Give back exactly the stretch of data below from the line holding "Instruction: Open the 职业 tab" through the line holding "Task: Click the 18 July 2018 date text", both ends included, and leave the remaining lines out.

Top of Records shown

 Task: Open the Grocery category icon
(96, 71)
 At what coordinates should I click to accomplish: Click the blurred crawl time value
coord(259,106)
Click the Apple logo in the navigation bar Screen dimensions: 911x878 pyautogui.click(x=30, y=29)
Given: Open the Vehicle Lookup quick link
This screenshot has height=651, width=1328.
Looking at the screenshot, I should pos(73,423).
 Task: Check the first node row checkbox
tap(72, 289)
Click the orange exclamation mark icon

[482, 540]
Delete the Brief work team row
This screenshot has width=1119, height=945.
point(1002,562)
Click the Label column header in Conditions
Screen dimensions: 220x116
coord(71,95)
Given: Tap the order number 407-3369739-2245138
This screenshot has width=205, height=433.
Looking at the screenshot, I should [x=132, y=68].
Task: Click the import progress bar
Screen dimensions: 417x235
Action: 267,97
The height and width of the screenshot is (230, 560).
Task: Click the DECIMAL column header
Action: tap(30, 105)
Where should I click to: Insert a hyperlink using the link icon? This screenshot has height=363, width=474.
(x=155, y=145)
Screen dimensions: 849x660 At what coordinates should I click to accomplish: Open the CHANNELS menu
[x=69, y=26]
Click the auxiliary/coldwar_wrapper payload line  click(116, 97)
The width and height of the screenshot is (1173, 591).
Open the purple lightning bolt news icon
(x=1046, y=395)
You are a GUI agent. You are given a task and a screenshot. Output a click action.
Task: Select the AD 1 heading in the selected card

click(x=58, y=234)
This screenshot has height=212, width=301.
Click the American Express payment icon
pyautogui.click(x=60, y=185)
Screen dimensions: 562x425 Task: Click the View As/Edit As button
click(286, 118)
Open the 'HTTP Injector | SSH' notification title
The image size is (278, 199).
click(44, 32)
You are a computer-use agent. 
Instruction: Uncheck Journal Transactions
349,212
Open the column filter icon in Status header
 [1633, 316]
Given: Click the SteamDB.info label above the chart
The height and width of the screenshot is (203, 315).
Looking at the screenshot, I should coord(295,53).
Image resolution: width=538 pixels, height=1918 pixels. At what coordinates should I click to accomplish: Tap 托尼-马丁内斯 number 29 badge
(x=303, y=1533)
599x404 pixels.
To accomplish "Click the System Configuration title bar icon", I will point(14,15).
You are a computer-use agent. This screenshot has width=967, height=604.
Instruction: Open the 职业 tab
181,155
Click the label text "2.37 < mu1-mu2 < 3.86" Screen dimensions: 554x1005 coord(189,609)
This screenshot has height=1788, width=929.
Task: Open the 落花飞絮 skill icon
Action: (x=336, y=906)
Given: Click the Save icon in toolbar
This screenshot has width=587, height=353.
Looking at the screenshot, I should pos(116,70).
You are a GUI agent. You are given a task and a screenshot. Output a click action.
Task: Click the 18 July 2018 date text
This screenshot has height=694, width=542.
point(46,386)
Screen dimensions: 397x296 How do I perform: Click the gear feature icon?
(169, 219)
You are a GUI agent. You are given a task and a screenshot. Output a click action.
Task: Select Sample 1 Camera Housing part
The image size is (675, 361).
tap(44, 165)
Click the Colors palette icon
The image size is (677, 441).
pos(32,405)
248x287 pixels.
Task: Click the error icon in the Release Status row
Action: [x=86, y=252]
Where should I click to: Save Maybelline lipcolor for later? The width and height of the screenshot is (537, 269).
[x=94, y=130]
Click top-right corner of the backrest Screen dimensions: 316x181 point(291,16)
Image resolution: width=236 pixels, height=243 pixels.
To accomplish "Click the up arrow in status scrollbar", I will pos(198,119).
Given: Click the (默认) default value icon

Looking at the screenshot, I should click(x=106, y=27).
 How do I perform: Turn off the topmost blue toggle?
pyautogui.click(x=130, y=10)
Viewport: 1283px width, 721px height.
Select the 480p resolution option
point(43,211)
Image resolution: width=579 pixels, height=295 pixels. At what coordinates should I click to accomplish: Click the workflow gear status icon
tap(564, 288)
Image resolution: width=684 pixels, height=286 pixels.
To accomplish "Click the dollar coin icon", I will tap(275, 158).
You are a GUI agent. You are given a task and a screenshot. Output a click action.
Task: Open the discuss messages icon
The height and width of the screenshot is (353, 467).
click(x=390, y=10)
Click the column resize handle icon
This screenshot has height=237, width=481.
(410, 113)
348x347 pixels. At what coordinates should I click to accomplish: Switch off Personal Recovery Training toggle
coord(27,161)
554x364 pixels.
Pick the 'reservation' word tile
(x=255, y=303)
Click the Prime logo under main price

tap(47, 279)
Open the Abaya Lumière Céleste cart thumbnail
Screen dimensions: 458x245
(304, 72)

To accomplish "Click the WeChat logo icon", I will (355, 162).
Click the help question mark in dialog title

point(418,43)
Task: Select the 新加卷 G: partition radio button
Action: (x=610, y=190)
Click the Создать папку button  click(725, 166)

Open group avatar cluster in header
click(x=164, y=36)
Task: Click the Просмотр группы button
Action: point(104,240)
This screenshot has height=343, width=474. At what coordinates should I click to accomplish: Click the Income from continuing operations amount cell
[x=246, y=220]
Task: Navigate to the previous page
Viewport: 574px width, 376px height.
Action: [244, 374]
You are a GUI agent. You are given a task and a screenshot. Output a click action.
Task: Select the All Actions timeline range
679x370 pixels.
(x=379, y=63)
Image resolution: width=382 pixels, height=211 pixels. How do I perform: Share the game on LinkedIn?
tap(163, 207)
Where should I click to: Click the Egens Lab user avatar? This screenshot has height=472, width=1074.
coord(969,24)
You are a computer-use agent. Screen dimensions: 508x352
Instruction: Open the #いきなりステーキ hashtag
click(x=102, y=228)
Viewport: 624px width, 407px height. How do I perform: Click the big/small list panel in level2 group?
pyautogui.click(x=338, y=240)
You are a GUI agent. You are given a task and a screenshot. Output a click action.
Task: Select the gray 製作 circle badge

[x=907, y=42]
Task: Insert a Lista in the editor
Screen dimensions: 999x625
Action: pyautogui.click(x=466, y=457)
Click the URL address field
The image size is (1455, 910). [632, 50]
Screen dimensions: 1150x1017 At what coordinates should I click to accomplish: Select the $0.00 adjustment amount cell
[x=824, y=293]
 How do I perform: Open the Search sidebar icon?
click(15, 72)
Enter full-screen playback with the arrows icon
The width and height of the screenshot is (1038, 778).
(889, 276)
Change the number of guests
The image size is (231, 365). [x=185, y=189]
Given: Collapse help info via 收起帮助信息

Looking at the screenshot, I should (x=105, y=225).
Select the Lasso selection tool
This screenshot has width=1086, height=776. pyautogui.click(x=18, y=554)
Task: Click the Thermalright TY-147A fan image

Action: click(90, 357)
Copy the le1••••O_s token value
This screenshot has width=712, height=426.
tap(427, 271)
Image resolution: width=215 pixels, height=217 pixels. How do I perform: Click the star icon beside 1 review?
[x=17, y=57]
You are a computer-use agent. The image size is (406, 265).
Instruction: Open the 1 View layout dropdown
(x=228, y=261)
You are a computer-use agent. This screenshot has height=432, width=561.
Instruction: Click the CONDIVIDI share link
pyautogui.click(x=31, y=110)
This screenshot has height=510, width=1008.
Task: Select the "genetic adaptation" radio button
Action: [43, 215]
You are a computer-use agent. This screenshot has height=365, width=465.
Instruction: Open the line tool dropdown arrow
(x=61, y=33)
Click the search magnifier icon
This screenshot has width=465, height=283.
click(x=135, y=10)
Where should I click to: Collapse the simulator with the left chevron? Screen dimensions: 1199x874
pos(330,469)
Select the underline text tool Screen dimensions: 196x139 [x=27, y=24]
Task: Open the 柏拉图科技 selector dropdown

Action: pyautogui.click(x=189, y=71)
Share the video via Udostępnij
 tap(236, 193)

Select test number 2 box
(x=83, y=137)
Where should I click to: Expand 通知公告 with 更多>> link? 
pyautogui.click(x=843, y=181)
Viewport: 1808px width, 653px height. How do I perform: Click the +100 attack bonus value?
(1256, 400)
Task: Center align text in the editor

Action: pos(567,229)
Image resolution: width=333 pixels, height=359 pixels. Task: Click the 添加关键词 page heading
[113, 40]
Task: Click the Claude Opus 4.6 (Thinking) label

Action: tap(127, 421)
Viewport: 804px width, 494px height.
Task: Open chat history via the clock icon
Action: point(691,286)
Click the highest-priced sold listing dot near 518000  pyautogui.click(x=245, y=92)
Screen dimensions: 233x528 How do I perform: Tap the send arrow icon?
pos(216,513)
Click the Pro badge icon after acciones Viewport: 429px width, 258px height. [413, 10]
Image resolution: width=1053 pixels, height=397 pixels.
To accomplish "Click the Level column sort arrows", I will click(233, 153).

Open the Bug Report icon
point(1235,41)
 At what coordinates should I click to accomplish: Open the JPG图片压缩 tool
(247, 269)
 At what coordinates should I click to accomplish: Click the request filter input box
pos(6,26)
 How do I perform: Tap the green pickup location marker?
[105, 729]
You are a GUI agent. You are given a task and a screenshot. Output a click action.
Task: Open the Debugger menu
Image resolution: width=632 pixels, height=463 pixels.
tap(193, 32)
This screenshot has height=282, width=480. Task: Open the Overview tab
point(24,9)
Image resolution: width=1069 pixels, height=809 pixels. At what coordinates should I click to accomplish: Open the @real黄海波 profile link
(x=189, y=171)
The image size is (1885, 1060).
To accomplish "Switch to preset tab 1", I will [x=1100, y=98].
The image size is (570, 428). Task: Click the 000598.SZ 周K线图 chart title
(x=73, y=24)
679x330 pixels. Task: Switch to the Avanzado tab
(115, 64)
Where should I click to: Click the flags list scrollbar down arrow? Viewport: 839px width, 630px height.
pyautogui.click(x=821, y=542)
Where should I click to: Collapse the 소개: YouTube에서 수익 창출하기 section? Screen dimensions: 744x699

Bottom of Records shown

Solution for this problem -
Instruction: Open the 职业 tab
181,155
Click the label text "2.37 < mu1-mu2 < 3.86" Screen dimensions: 554x1005 coord(189,609)
This screenshot has height=1788, width=929.
Task: Open the 落花飞絮 skill icon
Action: (x=336, y=906)
Given: Click the Save icon in toolbar
This screenshot has width=587, height=353.
Looking at the screenshot, I should pos(116,70).
You are a GUI agent. You are given a task and a screenshot. Output a click action.
Task: Click the 18 July 2018 date text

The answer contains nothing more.